3. Transmission of resistance
genes: Bacteria can also acquire resistance genes from other bacteria through a
process called horizontal gene transfer. This can happen through mechanisms
like conjugation, where genetic material is exchanged between bacteria, or
through the uptake of DNA from the environment. This transfer of resistance
genes allows bacteria to quickly develop resistance to multiple antibiotics.
Multi-Drug Resistant, refers
to bacteria or other microorganisms that have developed resistance to
multiple types of antibiotics. This means that they are not affected by the
usual medications that would normally be used to treat infections caused by
those bacteria.
MDR can occur due to several
reasons:
1. Overuse and misuse of
antibiotics: Similar to antibiotic resistance, the inappropriate use of
antibiotics can contribute to the development of MDR. When antibiotics are used
excessively or not taken as prescribed, it provides an opportunity for bacteria
to adapt and become resistant to multiple drugs.

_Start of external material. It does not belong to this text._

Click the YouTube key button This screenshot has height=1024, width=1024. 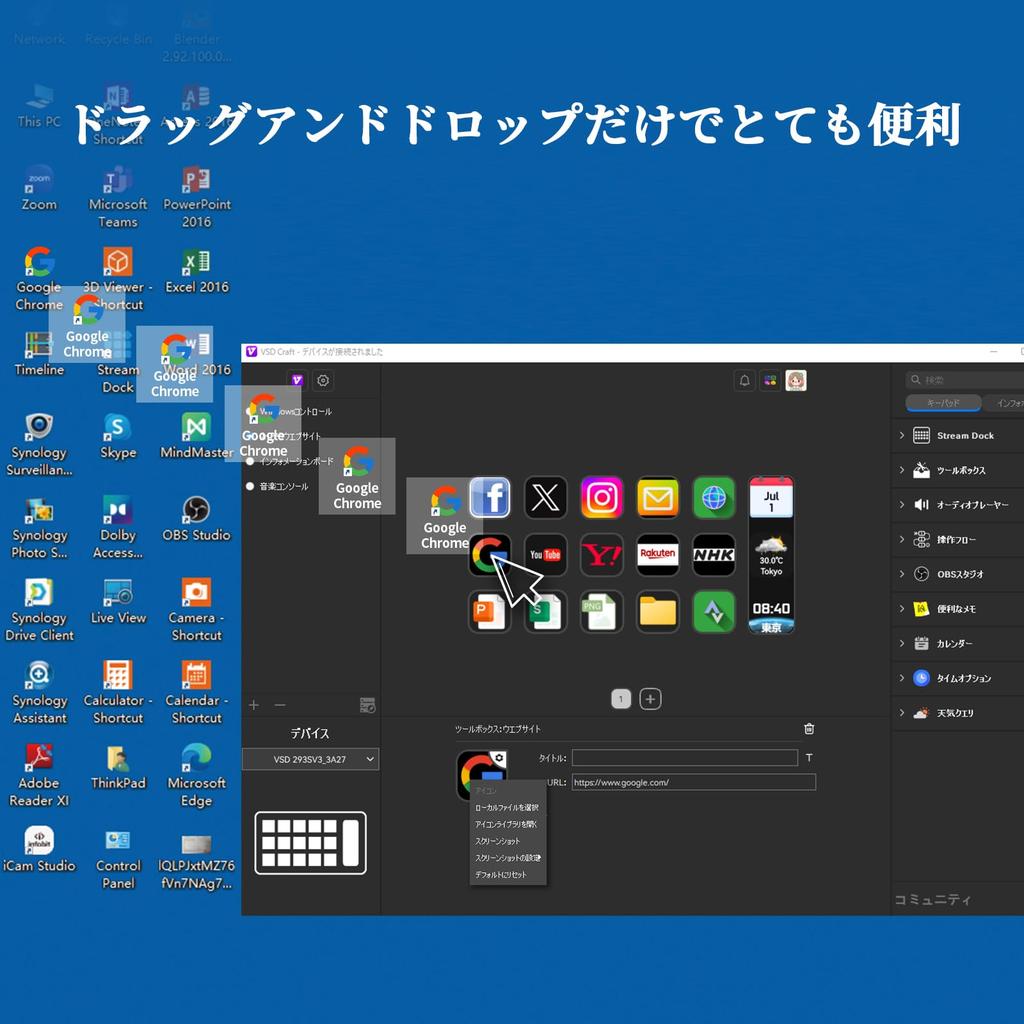click(x=545, y=555)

2. Poor infection control: In
settings such as hospitals, clinics, or long-term care facilities, the spread
of MDR organisms can occur if proper infection control practices are not
followed. This can lead to the transmission of resistant bacteria between
patients, making it more challenging to treat infections effectively.

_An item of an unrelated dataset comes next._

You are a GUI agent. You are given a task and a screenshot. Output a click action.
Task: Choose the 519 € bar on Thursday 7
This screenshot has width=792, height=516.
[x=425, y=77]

3. Global travel and migration:
With increased global travel and migration, MDR organisms can spread across
different regions and countries. This can result in the introduction of
resistant strains into new populations, making it difficult to control their
spread.
XDR stands for Extensively Drug
Resistant, and it's even more serious than MDR. When bacteria or other
microorganisms are classified as XDR, it means they are resistant to a wide
range of antibiotics, including those considered as last-resort treatments.
XDR bacteria have developed
resistance not only to multiple classes of antibiotics but also to some of the
most potent ones available. This makes them extremely difficult to treat and
can lead to severe infections that are challenging to control.

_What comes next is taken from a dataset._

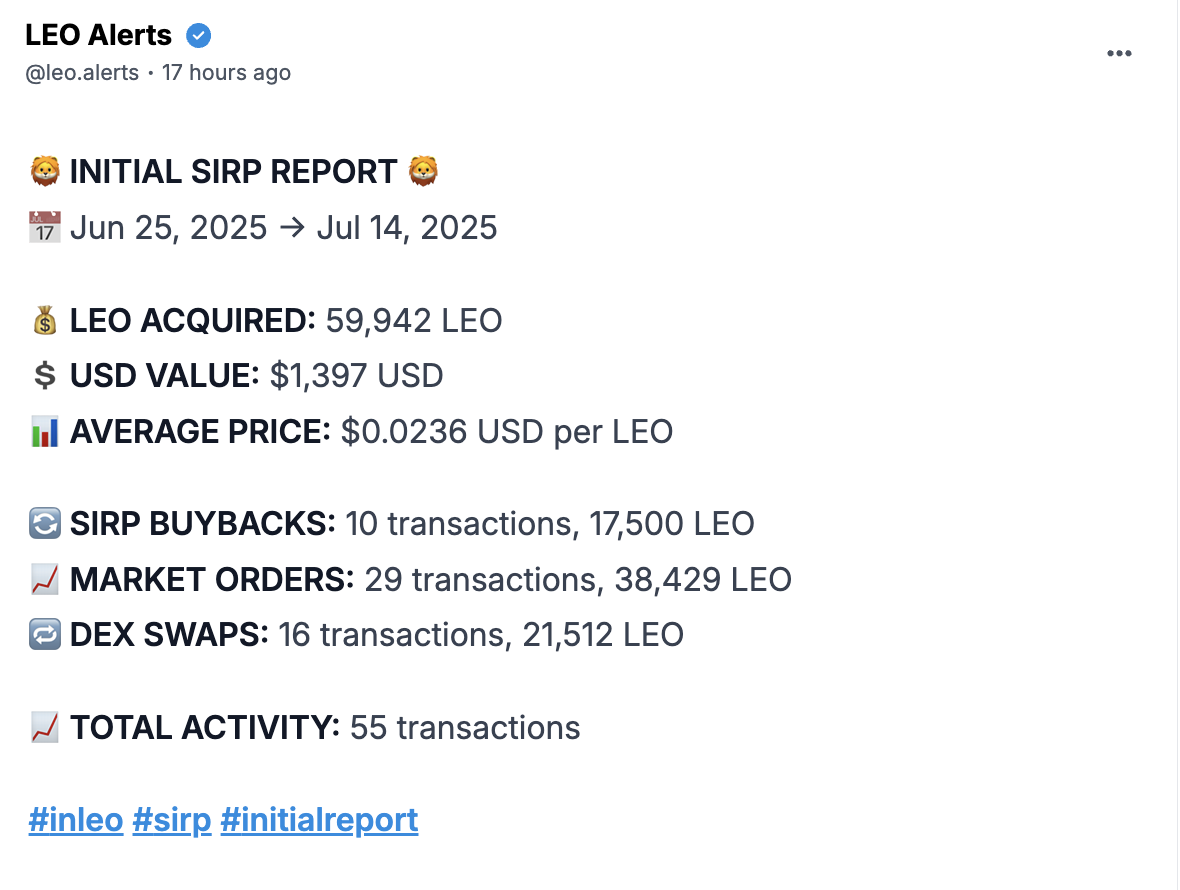Click the chart emoji beside MARKET ORDERS
The height and width of the screenshot is (890, 1180).
[x=45, y=579]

Similar to MDR, the causes of XDR
include overuse and misuse of antibiotics, poor infection control practices,
and global spread. However, XDR organisms have acquired additional resistance
mechanisms, making them even more formidable.
The consequences of XDR
infections can be devastating, as they limit treatment options and increase the
risk of complications and mortality. In some cases, infections caused by XDR
bacteria may require specialized antibiotics or combination therapies that have
more potential side effects or are less effective.
MRSA stands for
Methicillin-Resistant Staphylococcus aureus. Staphylococcus aureus is a type of
bacteria commonly found on the skin or in the nose of healthy individuals.
However, when it becomes resistant to methicillin and other antibiotics, it can
cause serious infections that are difficult to treat.
MRSA infections can occur in both
healthcare settings (HA-MRSA) and in the community (CA-MRSA). In healthcare
settings, MRSA can spread through contact with contaminated surfaces, medical
equipment, or from person to person. In the community, MRSA can be transmitted
through close skin-to-skin contact or by sharing personal items like towels or
razors.
Symptoms of MRSA infections can
vary depending on the site of infection, but they often include skin infections
such as boils, abscesses, or cellulitis. In more severe cases, MRSA can cause
bloodstream infections, pneumonia, or surgical site infections.
Treating MRSA can be challenging
because it is resistant to many commonly used antibiotics. However, there are
still effective treatment options available, such as certain antibiotics or a
combination of medications. In some cases, drainage of abscesses or surgical
intervention may be necessary.
Preventing MRSA infections
involves practicing good hygiene, such as regular handwashing, keeping wounds
clean and covered, and avoiding sharing personal items. In healthcare settings,
infection control measures like proper hand hygiene, isolation precautions, and
environmental cleaning are crucial in preventing the spread of MRSA.